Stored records
------------

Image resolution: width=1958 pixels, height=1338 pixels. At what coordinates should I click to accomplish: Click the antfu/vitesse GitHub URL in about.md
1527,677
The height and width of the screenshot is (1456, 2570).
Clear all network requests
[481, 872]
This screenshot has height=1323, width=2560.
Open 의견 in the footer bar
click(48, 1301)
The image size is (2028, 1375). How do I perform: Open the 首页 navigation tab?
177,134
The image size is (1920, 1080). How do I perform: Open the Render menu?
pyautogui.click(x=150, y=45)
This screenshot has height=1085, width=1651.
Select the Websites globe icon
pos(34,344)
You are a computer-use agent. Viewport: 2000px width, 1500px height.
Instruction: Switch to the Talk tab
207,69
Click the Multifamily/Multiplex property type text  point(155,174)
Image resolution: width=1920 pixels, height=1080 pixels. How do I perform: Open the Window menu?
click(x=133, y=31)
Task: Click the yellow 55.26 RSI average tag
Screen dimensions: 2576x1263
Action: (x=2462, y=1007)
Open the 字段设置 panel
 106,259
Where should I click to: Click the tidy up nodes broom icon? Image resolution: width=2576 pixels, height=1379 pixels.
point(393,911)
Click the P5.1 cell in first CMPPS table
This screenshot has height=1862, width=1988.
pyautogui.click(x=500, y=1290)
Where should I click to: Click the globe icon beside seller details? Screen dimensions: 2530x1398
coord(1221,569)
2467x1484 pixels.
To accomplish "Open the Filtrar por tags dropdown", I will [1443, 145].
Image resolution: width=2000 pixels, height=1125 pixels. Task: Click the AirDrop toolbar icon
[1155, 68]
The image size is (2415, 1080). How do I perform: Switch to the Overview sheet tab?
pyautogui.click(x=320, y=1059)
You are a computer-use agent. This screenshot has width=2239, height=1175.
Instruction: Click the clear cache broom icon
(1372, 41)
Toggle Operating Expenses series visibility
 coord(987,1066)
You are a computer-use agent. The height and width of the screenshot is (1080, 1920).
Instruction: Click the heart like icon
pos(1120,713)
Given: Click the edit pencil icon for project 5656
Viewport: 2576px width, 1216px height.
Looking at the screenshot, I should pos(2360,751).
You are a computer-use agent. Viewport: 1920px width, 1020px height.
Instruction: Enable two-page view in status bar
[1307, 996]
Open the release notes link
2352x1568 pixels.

------------

■ Exercise goal:
Could you copy every line in the records that holds "agent"?

■ The answer:
You are a computer-use agent. Viewport: 2000px width, 1500px height.
You are a computer-use agent. This screenshot has width=2239, height=1175.
You are a computer-use agent. The height and width of the screenshot is (1080, 1920).
You are a computer-use agent. Viewport: 1920px width, 1020px height.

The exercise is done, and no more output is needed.